CRI-CSIR sign MoU to boost rice production

Dr Owusu Afriyie Akoto, Minister of Food and Agriculture

Dr Owusu Afriyie Akoto, Minister of Food and Agriculture

A Memorandum of Understanding (MoU) has been signed between the Crop Research Institute of Centre for Scientific and Industrial Research (CRI-CSIR) and Korea-Africa Food and Agriculture Cooperation Initiative (KOPIA) to boost rice production in Ghana.

The three-year agreement, estimated at 140,000 US dollars would see the two countries supply certified seeds for the take off of the project.

The CSIR would provide 30,000 US dollars and certified seeds, while the South Korean organisation provides Asian and Korean certified seeds as well as financial and technical support for cross-breeding.

Speaking to the Ghanaian Times here on Monday, after the signing ceremony, Dr Gyoung-Rae of KOPIA noted that the project would ensure the cultivation of  2,000 hectares of rice farms in three selected regions, namely, the Ashanti, Brong-Ahafo and Volta, adding that it  would be extended to other regions later.
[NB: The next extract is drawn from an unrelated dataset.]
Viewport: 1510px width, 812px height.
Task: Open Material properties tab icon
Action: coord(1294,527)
He said the Government of South Korea was determined to support Ghana to stop the importation of rice.

Currently, Ghana produces about 687,686 metric tons of rice; about 40 per cent of the country’s requirement. Ghana also imported $1.2 billion dollars of rice annually to address the deficit.
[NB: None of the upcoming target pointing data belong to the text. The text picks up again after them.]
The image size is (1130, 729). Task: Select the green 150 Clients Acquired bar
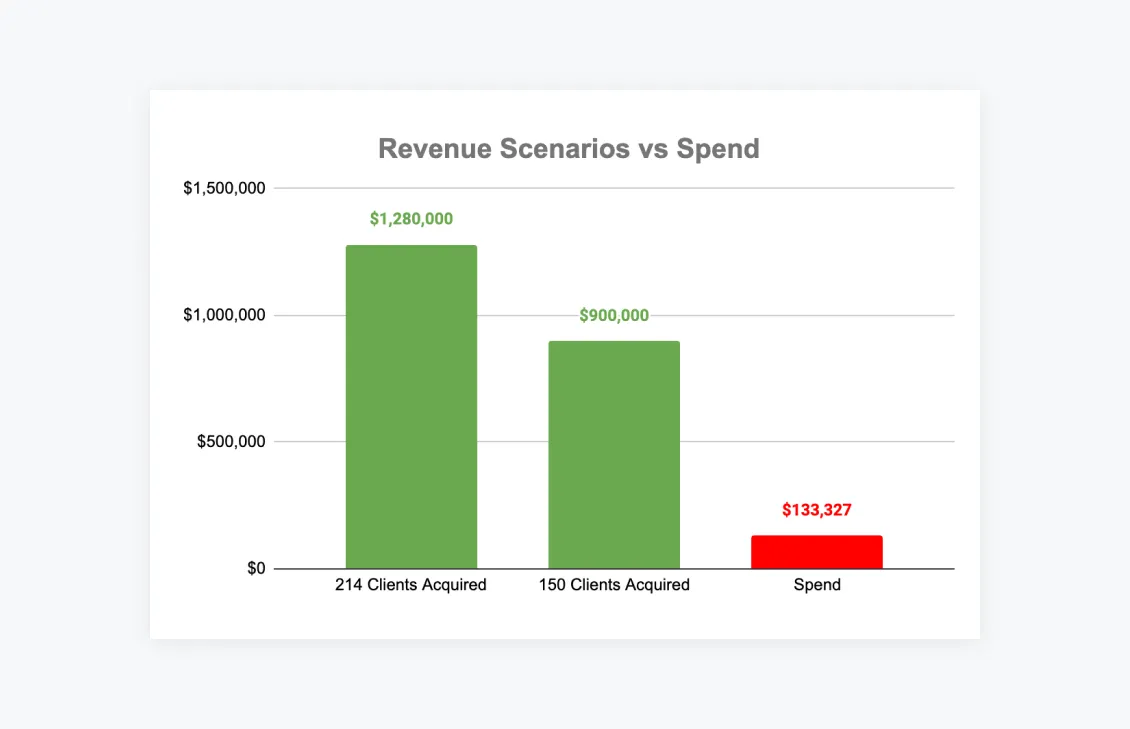click(x=613, y=455)
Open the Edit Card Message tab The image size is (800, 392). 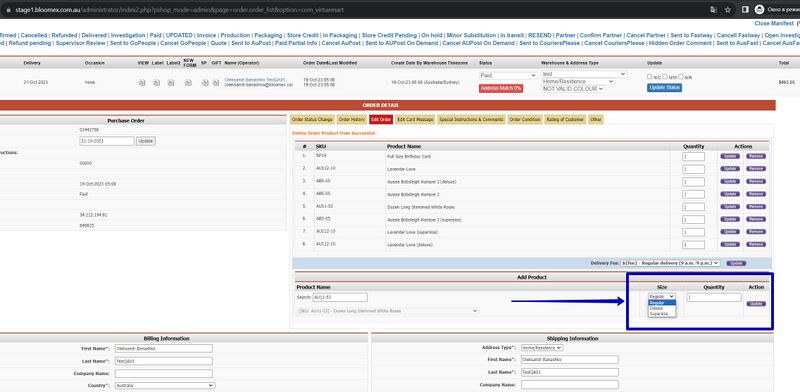(414, 119)
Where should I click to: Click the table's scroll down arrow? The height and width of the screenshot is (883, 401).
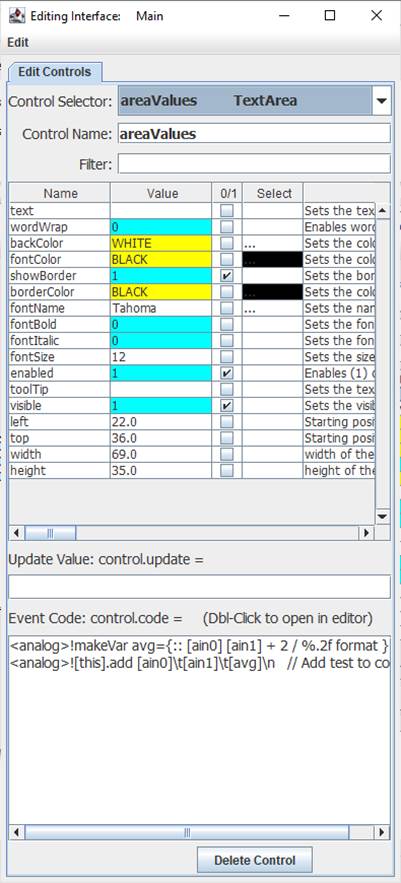(382, 516)
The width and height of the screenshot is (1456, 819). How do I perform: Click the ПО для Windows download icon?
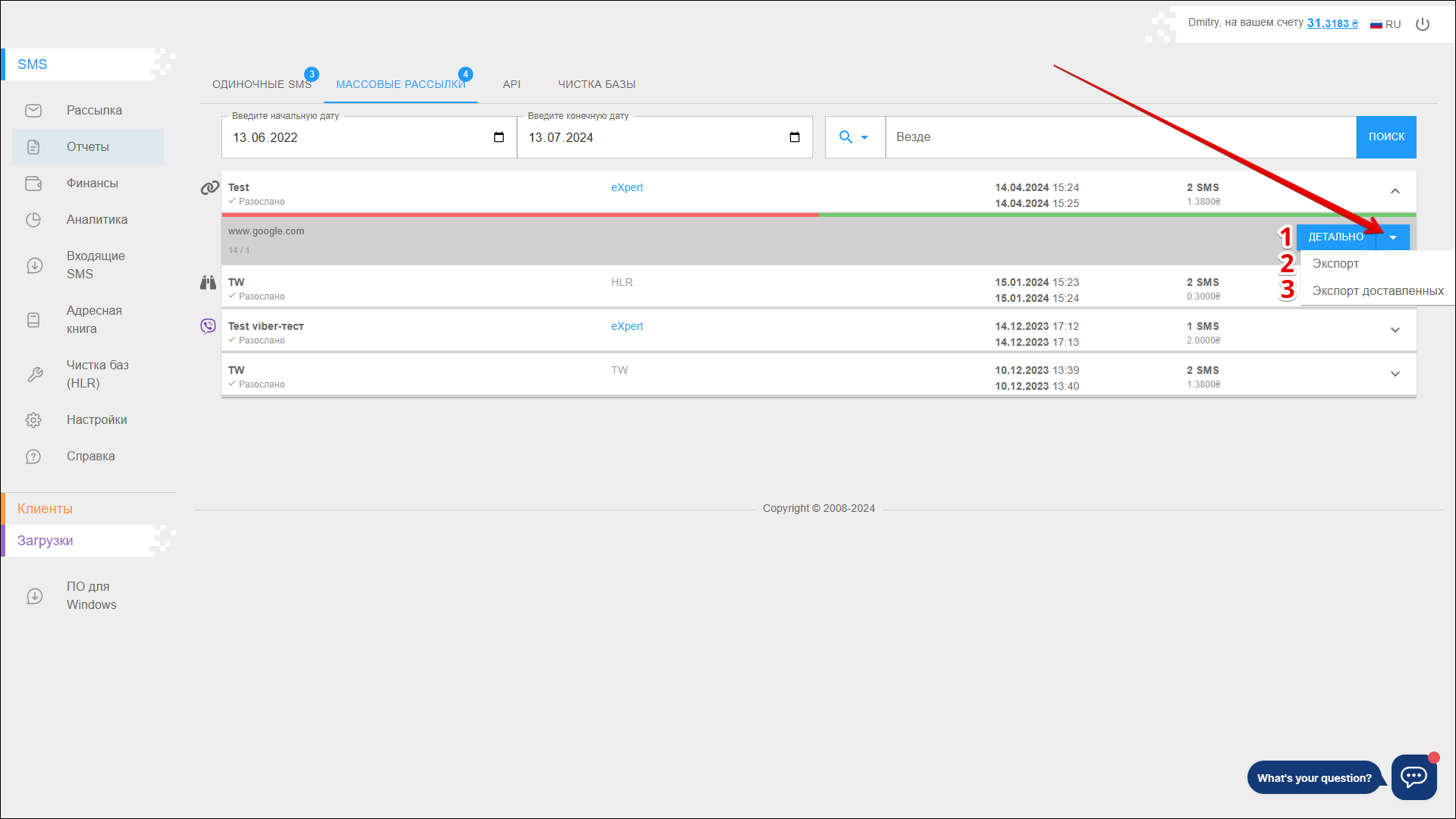35,596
The Director of KOPIA said: “It is our aim to ensure that Ghana’s importation of rice will be a thing of the past, and if possible, be a leader in rice exportation in Africa.”

Dr Gyoung-Rae said 6,000 metric tons of rice would be produced each year under the MoU, stressing “my dream is to ensure that Ghana stops rice importation by 10 years’ time, and I mean it”.
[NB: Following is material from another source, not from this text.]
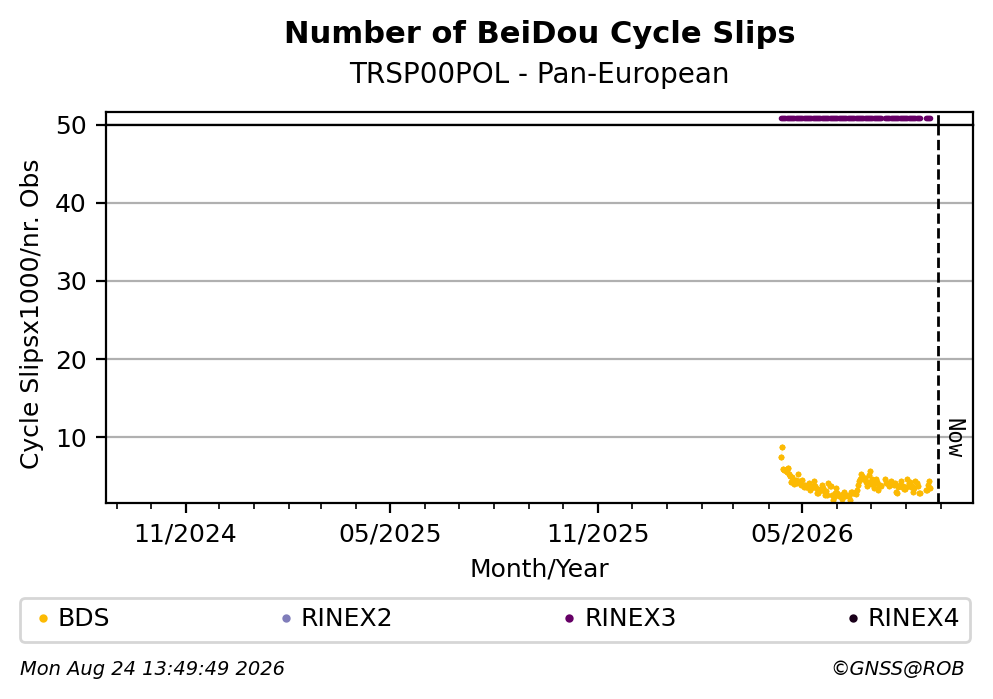Click the dashed Now vertical line
Viewport: 993px width, 699px height.
pyautogui.click(x=938, y=308)
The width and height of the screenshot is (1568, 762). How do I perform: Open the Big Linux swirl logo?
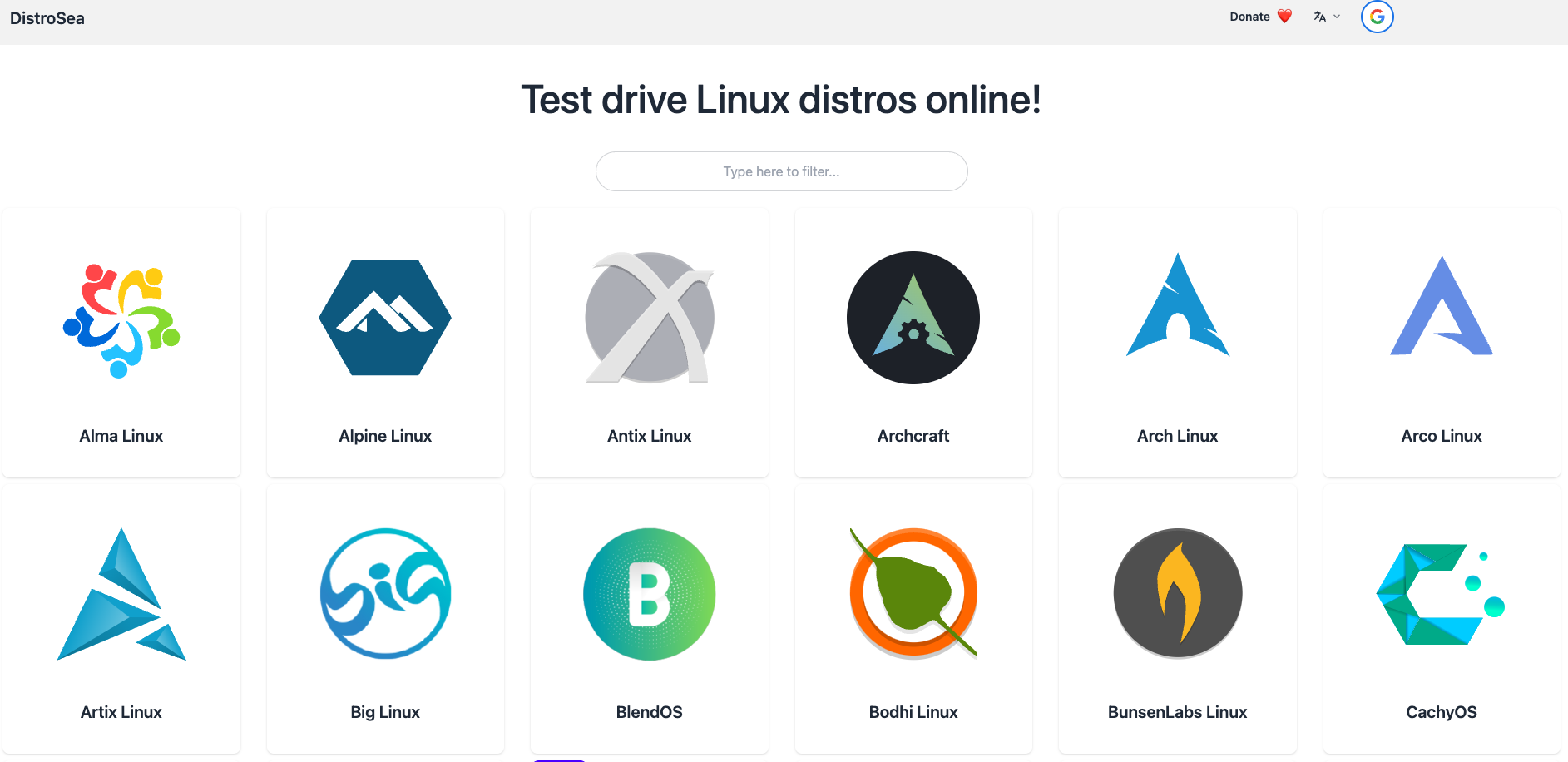(x=385, y=593)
Dr Kofi Dartey, a rice bleeder with the CRI-CSIR  and member of the project said the Institute would provide 80 tons of certified seeds to assist seed growers “and in view of this, we are starting with large scale commercial farmers with 10 hectare farm lands.”

He, however, pointed out that any farmer with farm land below 10 hectares would also be assisted with certified seeds, and urged rice farmers to collaborate with the CRI- CSIR, saying “our aim is to get enough commercial farmers to commercialise it.”

Dr Dartey indicated that “if we are to produce five tons of breeder seeds, we will produce it in only one season, but our aim is the 80 tons foundation seeds for the 2000 hectares on farmers’ fields and “as soon as the varieties are certified the planting for food and jobs project can link up with the project and take it up”.

The Director of CSIR-CRI, Dr Stella Ama Ennin, commended the South Korean government for providing financial and technical support to boost rice production in Ghana.

She noted that most rice varieties from lowlands do not thrive on inland valleys “but with this project, rice can be grown in uplands where maize and other plants can be grown, and this will enable us to expand tremendously its production in the country.”